Your assignment: The answer must consist solely of the lines from the one containing "How do I perform: Switch to the Forum tab?" to the end of the entries below, repeated exactly.

━━━━━ Supplied records ━━━━━

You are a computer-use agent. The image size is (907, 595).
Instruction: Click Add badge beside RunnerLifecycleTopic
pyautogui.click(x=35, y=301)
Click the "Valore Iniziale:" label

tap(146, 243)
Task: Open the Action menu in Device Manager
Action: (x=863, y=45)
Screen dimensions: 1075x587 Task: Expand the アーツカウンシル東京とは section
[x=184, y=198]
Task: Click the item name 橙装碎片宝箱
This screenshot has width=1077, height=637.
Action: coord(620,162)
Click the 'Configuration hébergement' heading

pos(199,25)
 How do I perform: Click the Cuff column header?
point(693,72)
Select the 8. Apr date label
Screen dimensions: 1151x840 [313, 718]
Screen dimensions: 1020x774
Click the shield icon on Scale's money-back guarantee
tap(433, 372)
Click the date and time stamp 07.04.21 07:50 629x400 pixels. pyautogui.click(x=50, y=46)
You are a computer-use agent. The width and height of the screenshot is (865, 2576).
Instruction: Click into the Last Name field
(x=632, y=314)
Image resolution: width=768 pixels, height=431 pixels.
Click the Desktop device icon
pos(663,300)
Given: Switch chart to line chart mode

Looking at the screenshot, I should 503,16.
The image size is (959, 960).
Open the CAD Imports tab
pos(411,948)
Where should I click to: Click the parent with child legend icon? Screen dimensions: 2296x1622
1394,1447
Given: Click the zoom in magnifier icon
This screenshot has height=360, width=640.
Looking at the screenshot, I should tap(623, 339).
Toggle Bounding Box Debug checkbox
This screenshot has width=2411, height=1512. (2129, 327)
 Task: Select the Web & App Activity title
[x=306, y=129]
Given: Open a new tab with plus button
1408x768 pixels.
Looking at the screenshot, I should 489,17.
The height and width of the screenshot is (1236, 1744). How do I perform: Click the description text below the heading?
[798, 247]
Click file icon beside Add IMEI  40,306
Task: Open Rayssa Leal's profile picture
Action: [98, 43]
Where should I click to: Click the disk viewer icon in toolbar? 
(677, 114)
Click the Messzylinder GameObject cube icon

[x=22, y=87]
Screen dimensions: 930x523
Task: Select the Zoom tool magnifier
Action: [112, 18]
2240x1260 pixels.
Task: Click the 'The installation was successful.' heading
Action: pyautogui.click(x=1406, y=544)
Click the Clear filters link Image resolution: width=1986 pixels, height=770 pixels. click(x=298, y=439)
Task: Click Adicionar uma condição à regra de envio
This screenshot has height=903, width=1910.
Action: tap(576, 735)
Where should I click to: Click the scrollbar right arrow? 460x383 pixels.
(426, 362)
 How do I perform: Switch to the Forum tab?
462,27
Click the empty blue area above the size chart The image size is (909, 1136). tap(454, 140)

━━━━━

Your solution:
 How do I perform: Switch to the Forum tab?
462,27
Click the empty blue area above the size chart The image size is (909, 1136). tap(454, 140)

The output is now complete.